To route requests through a proxy server, the proxies parameter can be used:

proxy = ‘http://192.168.0.1:8888‘ 

client = httpx.Client(proxies = {‘http‘: proxy, ‘https‘: proxy})

Rotating different proxies helps distribute requests from different IPs.

Custom Headers

You can spoof or randomize request headers like user agents:

client = httpx.Client(headers = {
  ‘User-Agent‘: ‘MyBot 1.0‘ 
})

This mimics headers of a real browser.

Through these more advanced features, robust scrapers can be built using HTTPX and Python.

Example Scrapers

Let‘s now look at some example scrapers build with HTTPX.

Reddit API Scraper

Here‘s a basic scraper for the Reddit API:

import httpx

client = httpx.Client()

subreddit = ‘python‘ 
listing = ‘hot‘
limit = 10

response = client.get(f‘https://www.reddit.com/r/{subreddit}/{listing}.json?limit={limit}‘)

data = response.json()[‘data‘]

for post in data[‘children‘]:
   title = post[‘data‘][‘title‘]
   score = post[‘data‘][‘score‘]
   print(f"{title} (Score: {score})")

This fetches data on the top posts from the Python subreddit. The API returns JSON which we can parse.

We could extend this scraper to extract data from multiple subreddits, store results in a database, etc.

News Article Scraper

Here is a simple news scraper that extracts articles from a site:

from bs4 import BeautifulSoup
import httpx

client = httpx.Client()

response = client.get("https://example.com/news")
soup = BeautifulSoup(response.text, ‘html.parser‘)

for article in soup.select(‘.article‘):

  title = article.select_one(‘.article-title‘).text
  content = article.select_one(‘.article-content‘).text

  print(title) 
  print(content)
  print() 

This finds all .article elements, extracts the title and content fields, and prints the articles.

Again this could be expanded to scrape additional fields, parse dates, store in a database, etc.

Search Results Scraper

And here is an example scraper for Google search results:

import httpx

query = "httpx python"
url = f"https://www.google.com/search?q={query}"

client = httpx.Client()
response = client.get(url)

from bs4 import BeautifulSoup
soup = BeautifulSoup(response.text, ‘html.parser‘)

for result in soup.select(‘.tF2Cxc‘):

  title = result.select_one(‘.DKV0Md‘).text
  link = result.select_one(‘.yuRUbf a‘)[‘href‘]

  print(title)
  print(link) 
  print()

This searches Google for a given query, parses the result links/titles, and prints them out.

Again many enhancements could be made like extracting search results counts, additional fields, scraping result pages, detecting captchas, etc.

These examples demonstrate common scraping patterns with HTTPX. The same techniques can be applied to build scrapers for many websites and APIs.

Summary

To summarize, HTTPX provides a powerful HTTP client for building Python web scrapers.
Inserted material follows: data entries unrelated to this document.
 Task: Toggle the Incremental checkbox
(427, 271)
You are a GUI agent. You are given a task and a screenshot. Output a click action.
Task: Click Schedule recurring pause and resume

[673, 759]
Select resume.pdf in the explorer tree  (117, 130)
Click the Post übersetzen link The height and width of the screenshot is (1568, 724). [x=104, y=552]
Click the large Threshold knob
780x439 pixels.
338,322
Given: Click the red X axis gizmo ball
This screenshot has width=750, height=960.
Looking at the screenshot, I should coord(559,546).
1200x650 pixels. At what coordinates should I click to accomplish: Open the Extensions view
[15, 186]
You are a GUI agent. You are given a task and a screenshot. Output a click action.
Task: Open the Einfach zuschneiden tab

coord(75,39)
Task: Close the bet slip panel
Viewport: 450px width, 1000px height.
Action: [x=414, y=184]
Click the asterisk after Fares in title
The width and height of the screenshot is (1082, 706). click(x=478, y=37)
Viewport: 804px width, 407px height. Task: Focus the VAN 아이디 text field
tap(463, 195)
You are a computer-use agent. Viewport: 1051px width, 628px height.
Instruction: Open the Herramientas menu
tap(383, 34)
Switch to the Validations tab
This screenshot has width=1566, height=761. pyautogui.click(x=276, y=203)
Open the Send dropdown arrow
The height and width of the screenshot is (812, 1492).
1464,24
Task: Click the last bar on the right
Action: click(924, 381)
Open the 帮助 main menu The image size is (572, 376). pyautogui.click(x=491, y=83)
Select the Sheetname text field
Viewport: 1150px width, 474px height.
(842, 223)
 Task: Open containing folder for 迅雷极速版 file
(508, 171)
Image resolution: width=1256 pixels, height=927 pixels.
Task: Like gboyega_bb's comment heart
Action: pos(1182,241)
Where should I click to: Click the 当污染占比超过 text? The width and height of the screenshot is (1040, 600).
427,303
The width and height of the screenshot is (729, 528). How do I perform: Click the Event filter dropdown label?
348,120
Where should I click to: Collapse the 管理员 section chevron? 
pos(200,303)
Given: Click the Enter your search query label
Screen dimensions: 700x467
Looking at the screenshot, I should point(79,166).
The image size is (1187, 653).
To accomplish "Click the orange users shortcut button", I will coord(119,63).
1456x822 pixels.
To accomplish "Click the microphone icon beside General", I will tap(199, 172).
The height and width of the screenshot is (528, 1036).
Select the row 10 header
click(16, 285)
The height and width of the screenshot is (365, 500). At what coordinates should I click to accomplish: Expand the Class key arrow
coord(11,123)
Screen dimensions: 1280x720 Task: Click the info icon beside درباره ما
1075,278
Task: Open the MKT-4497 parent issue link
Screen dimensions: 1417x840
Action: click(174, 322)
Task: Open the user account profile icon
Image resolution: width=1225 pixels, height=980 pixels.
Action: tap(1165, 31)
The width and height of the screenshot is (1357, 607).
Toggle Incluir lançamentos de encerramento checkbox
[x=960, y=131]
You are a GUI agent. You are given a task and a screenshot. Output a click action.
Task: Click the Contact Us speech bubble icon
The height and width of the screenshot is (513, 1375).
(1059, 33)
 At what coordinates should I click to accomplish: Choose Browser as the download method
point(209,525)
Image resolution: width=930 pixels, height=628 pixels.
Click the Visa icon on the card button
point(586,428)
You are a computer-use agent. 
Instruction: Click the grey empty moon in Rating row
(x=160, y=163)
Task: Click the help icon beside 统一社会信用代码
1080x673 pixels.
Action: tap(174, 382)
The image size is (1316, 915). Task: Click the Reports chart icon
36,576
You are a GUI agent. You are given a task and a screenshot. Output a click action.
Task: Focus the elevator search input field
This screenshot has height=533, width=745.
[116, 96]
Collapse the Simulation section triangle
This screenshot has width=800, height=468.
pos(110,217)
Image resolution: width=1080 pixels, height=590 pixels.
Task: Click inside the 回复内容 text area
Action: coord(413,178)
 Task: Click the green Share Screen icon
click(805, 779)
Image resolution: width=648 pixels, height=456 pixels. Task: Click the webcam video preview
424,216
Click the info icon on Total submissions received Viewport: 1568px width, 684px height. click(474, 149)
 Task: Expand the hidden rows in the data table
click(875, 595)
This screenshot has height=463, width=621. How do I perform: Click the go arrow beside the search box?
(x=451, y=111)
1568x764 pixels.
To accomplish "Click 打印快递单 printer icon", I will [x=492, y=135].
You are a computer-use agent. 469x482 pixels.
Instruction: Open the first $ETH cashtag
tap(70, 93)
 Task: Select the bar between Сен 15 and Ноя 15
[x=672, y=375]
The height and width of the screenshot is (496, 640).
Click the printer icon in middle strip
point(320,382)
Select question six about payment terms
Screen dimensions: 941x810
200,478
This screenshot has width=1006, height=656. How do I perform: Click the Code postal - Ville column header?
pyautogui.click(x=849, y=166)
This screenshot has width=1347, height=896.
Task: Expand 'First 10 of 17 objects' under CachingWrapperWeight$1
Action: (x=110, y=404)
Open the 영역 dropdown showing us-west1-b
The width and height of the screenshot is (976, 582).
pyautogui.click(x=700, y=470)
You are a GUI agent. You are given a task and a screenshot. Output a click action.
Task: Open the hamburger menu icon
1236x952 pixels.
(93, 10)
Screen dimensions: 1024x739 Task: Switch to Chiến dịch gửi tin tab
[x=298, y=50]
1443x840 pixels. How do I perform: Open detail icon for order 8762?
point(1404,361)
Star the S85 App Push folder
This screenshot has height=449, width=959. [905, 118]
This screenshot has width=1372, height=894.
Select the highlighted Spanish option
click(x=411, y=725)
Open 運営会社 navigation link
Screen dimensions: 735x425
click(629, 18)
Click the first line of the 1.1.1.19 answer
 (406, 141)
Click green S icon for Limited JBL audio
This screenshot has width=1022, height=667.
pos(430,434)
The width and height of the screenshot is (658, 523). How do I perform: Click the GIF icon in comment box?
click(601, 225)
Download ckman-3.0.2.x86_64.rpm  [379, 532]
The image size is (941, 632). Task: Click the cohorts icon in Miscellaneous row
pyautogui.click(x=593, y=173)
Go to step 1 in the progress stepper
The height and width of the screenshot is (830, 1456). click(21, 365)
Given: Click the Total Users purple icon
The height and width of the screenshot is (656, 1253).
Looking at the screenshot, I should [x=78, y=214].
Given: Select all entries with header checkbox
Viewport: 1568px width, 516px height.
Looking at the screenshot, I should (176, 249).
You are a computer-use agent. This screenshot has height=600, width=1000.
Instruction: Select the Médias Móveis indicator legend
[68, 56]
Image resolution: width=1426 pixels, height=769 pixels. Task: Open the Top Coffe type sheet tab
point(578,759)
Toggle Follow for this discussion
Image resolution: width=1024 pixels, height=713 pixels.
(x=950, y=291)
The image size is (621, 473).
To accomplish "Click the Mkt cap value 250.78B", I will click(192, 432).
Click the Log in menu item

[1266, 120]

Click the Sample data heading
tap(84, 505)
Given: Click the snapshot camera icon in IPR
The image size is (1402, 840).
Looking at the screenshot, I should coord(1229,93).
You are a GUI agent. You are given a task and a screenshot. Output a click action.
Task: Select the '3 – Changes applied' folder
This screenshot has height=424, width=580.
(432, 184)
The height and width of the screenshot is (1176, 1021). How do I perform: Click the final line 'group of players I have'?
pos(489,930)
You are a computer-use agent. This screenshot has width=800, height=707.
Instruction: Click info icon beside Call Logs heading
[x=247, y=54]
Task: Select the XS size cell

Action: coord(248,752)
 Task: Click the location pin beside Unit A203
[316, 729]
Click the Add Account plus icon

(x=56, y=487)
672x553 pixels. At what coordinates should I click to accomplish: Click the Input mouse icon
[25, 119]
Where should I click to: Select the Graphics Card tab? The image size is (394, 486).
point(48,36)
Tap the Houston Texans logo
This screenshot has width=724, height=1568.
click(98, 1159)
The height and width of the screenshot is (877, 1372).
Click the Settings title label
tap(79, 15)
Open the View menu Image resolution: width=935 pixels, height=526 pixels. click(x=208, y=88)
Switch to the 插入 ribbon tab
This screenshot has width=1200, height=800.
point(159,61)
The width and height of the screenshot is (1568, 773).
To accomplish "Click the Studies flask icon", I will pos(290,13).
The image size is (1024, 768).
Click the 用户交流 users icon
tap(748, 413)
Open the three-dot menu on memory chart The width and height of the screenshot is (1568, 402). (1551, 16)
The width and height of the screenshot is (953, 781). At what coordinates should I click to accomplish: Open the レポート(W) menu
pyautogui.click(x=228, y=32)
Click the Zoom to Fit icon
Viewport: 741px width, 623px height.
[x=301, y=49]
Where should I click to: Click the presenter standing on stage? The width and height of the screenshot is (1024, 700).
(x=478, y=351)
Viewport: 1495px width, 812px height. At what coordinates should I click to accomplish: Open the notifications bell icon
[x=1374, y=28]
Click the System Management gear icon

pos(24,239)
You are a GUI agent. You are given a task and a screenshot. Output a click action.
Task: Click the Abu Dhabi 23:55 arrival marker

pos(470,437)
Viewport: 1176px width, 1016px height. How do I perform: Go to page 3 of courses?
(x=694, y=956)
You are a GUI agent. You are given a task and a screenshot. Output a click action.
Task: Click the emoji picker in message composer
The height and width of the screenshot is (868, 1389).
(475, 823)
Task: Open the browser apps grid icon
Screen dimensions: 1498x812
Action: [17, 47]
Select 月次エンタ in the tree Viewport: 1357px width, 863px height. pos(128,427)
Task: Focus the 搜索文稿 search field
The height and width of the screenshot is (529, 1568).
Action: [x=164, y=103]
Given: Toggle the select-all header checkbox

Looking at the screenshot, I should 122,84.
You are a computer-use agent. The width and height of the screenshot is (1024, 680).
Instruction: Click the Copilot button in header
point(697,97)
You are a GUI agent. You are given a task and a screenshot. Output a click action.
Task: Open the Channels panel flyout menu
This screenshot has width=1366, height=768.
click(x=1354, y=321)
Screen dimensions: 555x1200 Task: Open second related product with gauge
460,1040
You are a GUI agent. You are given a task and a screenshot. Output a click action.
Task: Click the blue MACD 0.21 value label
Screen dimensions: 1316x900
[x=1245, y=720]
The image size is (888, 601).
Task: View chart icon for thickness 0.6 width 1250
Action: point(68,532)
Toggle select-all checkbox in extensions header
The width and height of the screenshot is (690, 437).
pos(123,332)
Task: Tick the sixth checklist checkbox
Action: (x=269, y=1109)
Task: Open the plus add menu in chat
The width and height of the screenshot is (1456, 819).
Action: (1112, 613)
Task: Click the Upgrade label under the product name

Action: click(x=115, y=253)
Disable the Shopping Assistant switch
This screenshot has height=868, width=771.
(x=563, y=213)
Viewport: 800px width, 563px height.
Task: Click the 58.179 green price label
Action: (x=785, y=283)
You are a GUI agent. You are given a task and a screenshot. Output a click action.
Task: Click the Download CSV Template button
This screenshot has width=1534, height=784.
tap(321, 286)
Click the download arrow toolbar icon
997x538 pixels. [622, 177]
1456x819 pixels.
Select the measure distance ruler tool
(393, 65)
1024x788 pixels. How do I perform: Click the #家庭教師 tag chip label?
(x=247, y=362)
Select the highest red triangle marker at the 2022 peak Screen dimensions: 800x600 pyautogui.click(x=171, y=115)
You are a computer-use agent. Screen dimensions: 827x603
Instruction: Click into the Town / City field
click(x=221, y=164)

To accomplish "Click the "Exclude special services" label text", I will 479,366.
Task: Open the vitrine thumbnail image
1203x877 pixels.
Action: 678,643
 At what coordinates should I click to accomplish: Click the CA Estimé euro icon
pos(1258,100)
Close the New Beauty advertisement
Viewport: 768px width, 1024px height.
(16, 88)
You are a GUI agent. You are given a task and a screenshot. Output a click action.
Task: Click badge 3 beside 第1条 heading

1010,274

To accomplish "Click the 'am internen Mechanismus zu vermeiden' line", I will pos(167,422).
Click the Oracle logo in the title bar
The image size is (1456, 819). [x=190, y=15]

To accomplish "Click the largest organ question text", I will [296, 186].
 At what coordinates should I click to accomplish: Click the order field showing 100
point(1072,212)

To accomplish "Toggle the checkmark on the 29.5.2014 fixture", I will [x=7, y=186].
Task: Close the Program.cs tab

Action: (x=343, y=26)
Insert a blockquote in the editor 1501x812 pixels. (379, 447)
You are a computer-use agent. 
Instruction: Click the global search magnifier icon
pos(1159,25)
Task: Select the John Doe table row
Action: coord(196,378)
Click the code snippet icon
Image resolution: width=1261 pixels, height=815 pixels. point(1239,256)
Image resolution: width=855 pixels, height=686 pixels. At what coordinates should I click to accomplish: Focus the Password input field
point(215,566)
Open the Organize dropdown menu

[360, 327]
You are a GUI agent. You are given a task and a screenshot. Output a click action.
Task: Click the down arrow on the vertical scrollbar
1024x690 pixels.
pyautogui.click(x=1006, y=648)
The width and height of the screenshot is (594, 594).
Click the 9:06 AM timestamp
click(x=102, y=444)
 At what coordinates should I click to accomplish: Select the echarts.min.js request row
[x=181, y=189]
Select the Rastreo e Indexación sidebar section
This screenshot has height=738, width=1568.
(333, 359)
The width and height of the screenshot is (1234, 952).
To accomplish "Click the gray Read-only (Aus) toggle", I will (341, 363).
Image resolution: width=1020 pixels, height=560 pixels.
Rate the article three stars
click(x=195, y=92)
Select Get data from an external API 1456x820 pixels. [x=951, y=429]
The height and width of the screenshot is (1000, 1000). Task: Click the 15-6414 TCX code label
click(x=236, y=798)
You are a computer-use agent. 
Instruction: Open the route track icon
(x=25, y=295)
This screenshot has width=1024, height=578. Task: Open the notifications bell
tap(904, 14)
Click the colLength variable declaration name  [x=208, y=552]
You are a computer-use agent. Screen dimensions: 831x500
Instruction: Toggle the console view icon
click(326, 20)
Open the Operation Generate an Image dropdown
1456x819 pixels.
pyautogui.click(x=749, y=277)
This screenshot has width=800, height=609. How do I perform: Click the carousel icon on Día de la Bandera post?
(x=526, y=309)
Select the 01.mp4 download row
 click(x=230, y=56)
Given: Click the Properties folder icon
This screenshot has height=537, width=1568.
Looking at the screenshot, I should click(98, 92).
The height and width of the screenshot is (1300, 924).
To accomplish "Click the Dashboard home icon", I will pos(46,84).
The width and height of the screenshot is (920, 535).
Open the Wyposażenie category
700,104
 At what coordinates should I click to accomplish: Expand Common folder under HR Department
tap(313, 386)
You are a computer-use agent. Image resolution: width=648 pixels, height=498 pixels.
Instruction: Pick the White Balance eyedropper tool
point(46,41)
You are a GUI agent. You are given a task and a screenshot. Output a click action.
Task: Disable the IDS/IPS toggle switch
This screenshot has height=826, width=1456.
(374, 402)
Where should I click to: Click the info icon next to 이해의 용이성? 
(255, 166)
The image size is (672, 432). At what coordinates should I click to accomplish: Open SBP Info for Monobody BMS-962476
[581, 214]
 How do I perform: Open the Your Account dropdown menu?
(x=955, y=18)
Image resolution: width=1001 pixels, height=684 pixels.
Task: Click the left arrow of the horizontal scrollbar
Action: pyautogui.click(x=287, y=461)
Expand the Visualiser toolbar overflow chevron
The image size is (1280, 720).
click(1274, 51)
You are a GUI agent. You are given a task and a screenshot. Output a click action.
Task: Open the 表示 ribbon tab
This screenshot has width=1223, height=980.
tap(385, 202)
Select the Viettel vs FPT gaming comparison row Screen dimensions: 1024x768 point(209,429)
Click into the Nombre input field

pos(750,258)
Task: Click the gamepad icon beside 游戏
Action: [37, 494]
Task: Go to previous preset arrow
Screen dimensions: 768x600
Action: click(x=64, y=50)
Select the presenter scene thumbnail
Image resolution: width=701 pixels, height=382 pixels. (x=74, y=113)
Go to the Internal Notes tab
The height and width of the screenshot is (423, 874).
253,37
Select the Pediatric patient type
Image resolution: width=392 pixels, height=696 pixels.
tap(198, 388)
Here are some key points:

  • HTTPX has a simple, requests-style API for making requests.

  • Async support allows making requests concurrently.

  • Robust error handling with timeouts, retries and status checks.

  • Scrape HTML pages with Beautiful Soup and JSON APIs easily.

  • Persistent clients provide connection pooling, sessions and cookie handling.

  • Advanced techniques like proxies, headers and auth enable sophisticated scrapers.

  • Follow best practices like using throttling, random delays and user-agents.

HTTPX makes it easy to start scraping with Python. With robust error handling and asynchronous concurrency, scalable scrapers can be developed.

Give HTTPX a try on your next Python web scraping project!